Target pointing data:
>> START

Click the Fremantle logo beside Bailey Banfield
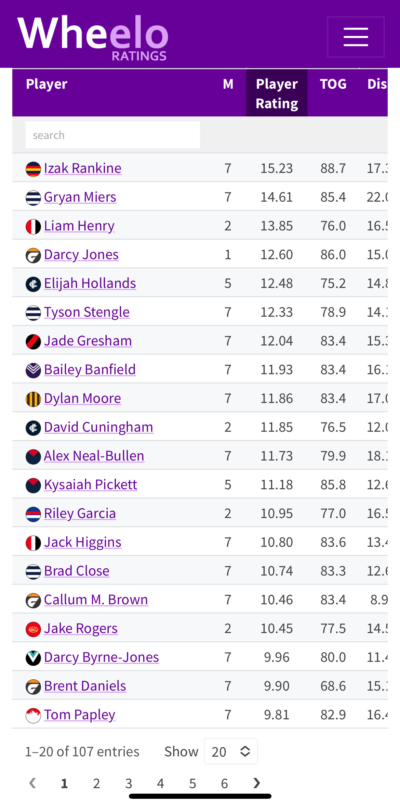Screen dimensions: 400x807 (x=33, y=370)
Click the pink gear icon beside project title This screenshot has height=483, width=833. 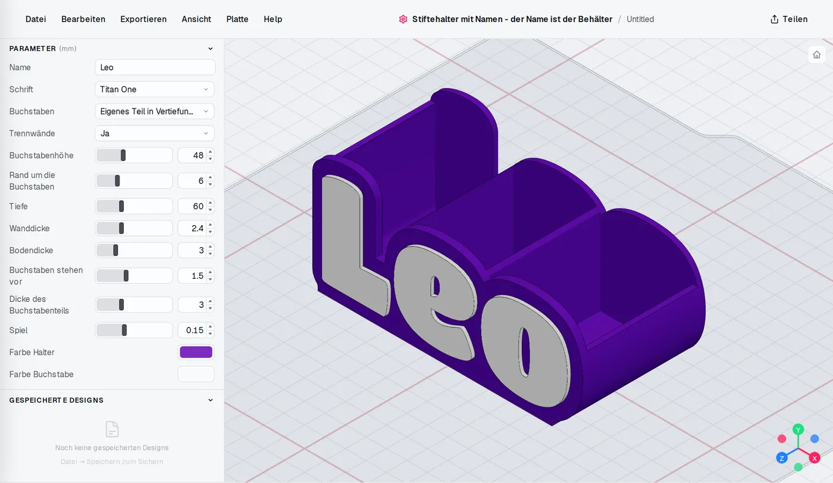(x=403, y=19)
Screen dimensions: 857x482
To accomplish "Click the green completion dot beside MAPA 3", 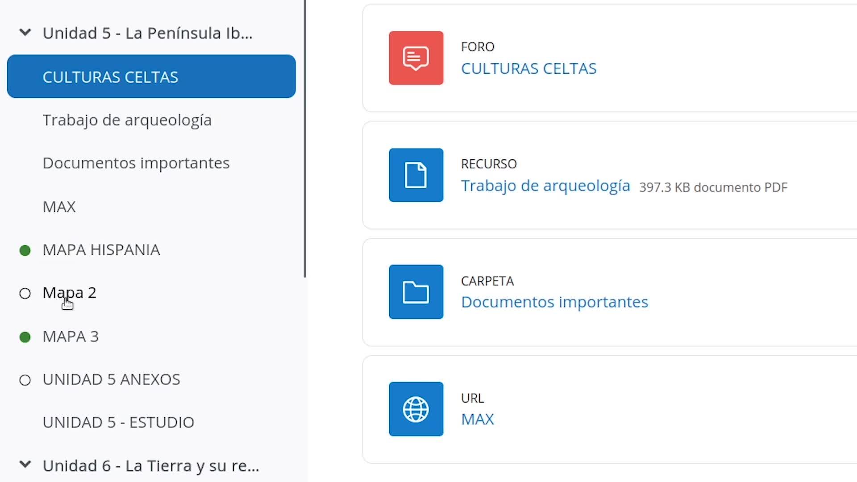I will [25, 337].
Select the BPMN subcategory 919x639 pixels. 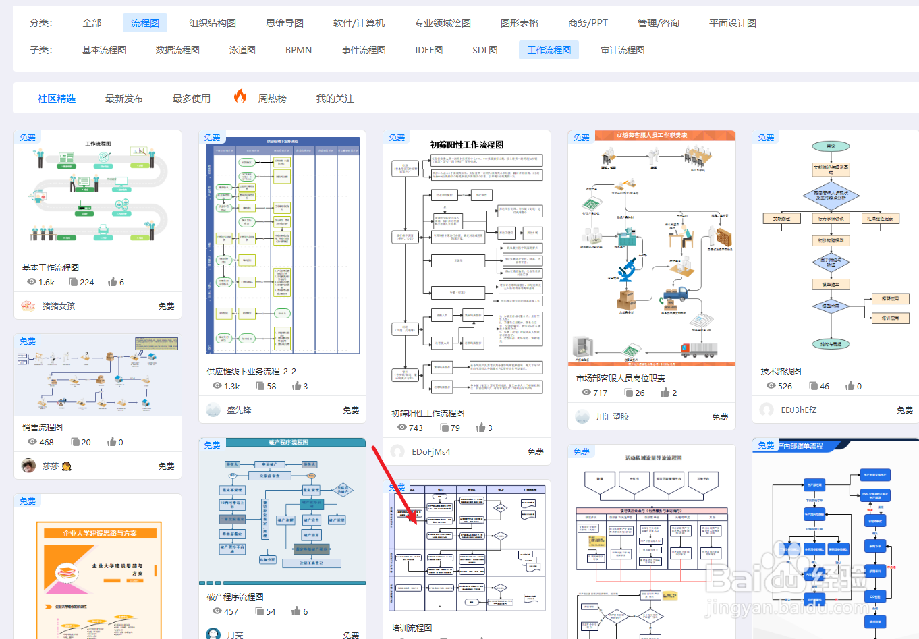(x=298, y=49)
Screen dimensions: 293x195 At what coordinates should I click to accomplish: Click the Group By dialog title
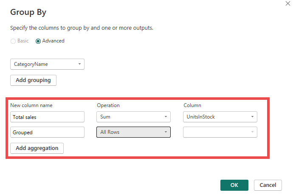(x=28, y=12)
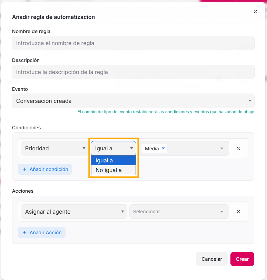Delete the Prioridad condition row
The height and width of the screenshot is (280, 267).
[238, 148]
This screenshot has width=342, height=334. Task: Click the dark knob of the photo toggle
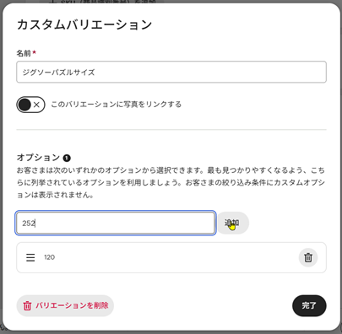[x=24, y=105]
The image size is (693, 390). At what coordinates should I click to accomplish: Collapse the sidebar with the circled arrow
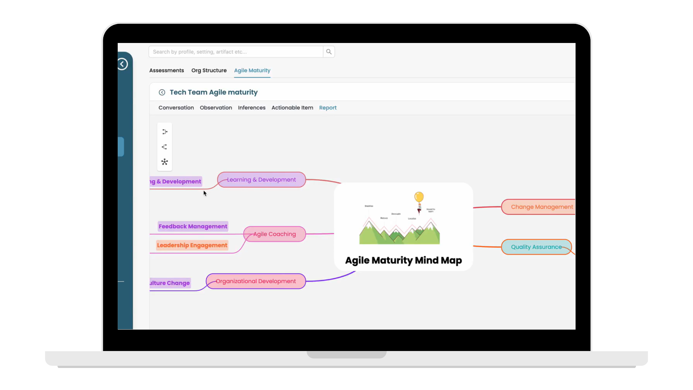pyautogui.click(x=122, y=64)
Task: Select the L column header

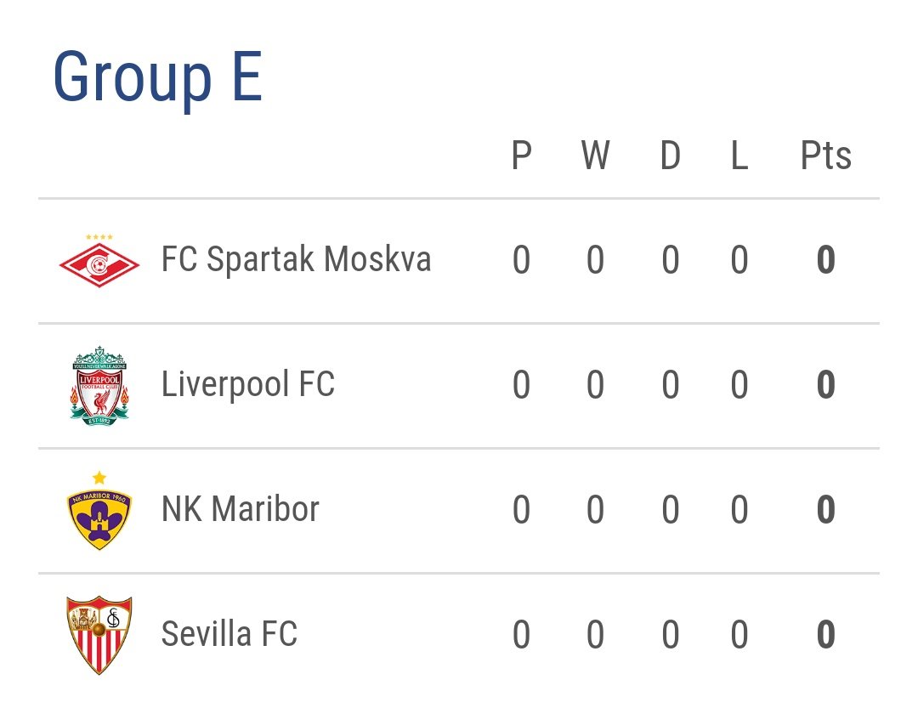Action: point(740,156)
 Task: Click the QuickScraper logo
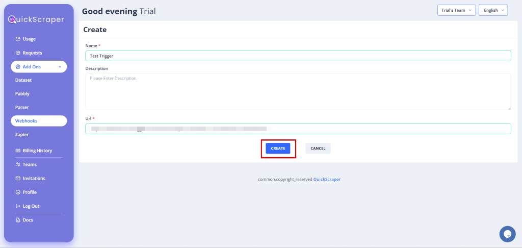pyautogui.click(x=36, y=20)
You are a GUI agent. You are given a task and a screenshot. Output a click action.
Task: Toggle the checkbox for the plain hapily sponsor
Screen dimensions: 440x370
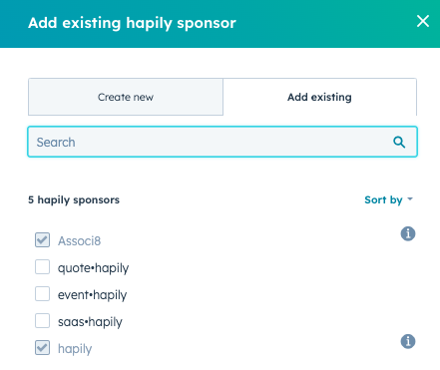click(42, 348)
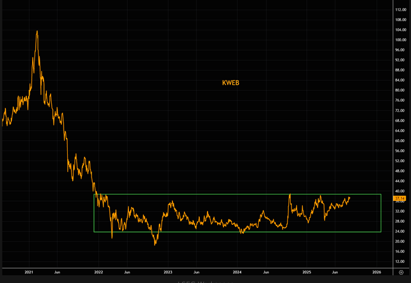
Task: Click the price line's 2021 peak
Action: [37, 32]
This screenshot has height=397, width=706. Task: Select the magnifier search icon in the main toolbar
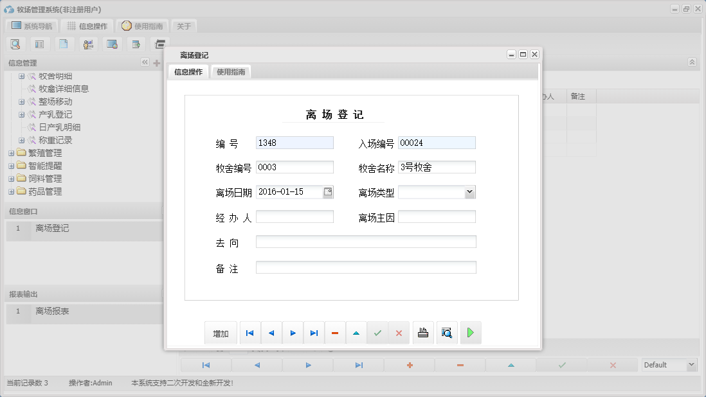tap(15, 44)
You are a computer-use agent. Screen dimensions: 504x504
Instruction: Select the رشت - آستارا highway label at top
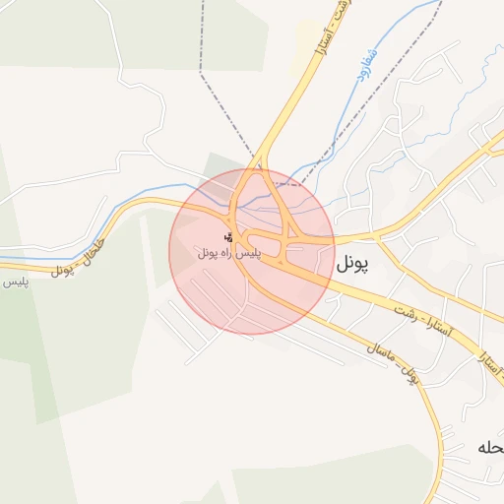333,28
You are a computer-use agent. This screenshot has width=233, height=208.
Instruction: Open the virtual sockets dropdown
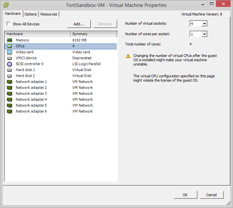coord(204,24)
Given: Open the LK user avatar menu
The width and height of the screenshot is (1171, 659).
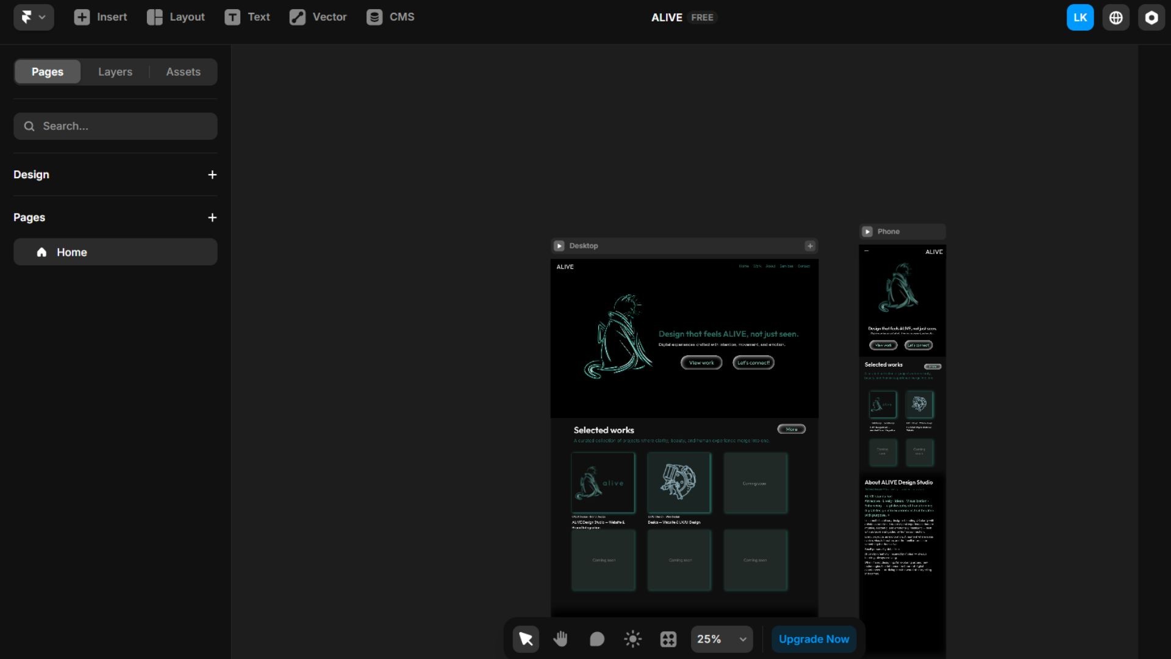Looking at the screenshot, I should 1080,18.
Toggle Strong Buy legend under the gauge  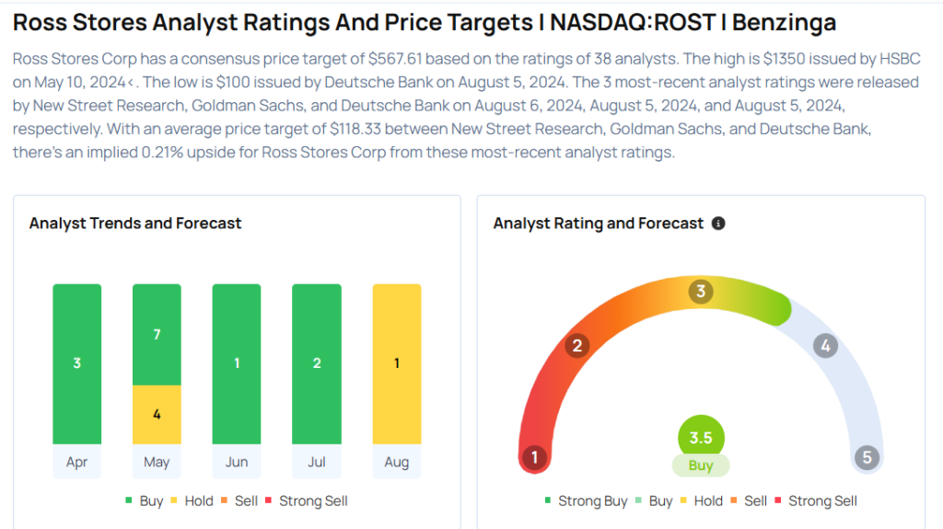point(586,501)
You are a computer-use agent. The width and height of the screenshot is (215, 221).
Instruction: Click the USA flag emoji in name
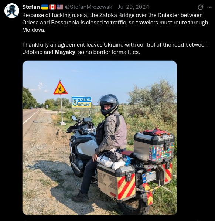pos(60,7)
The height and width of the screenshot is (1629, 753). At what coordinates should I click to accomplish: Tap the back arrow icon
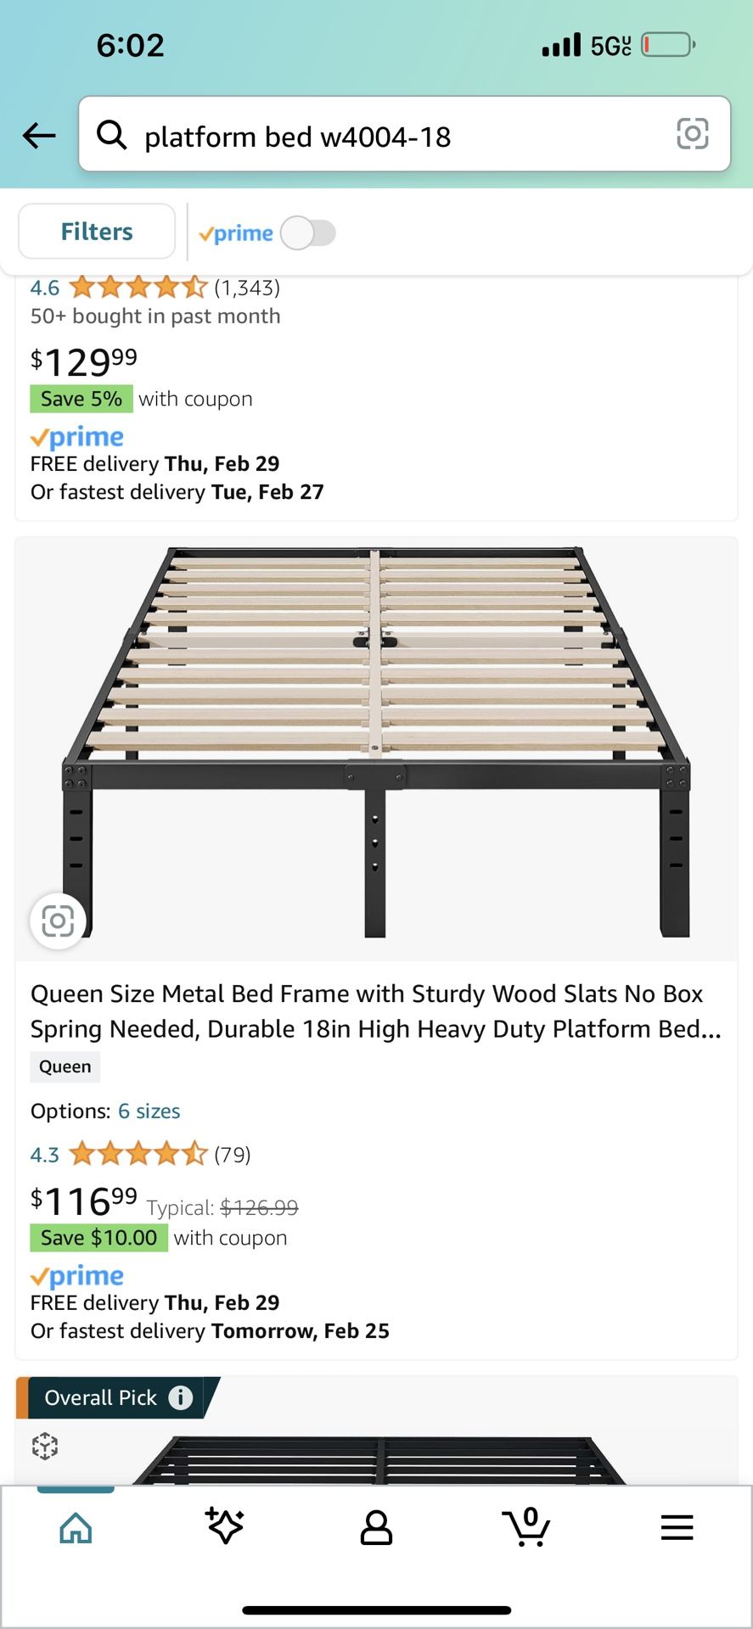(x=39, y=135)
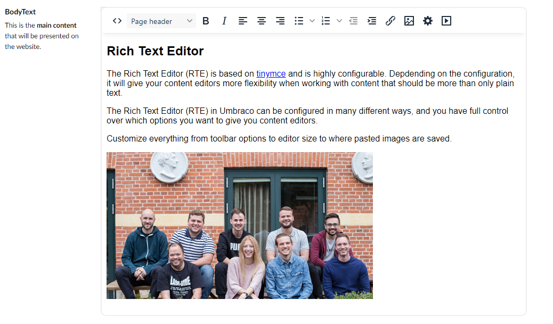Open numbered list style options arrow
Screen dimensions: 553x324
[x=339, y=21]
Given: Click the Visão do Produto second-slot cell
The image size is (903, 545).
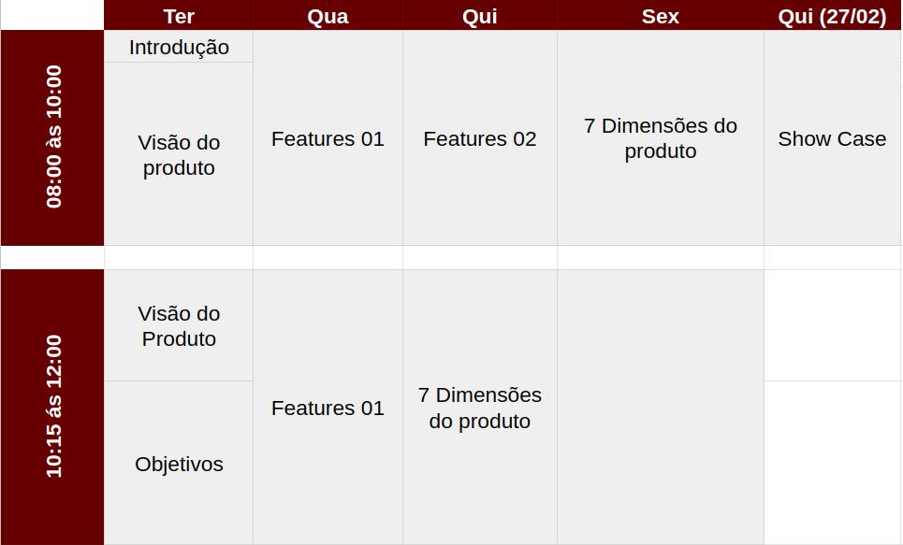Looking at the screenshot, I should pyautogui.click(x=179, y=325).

>> END

**What is asked**
Render the entries as a Markdown table with the columns "Row" and "Text", beginning at the line that has "Task: Click the QuickScraper logo" and stopping after the line that has "tap(15, 44)", with any blank lines skipped. Leave out the pictures.

**Right answer**
| Row | Text |
|---|---|
| 1 |  Task: Click the QuickScraper logo |
| 2 | pyautogui.click(x=36, y=20) |
| 3 | You are a GUI agent. You are given a task and a screenshot. Output a click action. |
| 4 | Task: Toggle the checkbox for the plain hapily sponsor |
| 5 | Screen dimensions: 440x370 |
| 6 | click(42, 348) |
| 7 | Task: Click the price line's 2021 peak |
| 8 | Action: [37, 32] |
| 9 | This screenshot has height=397, width=706. Task: Select the magnifier search icon in the main toolbar |
| 10 | tap(15, 44) |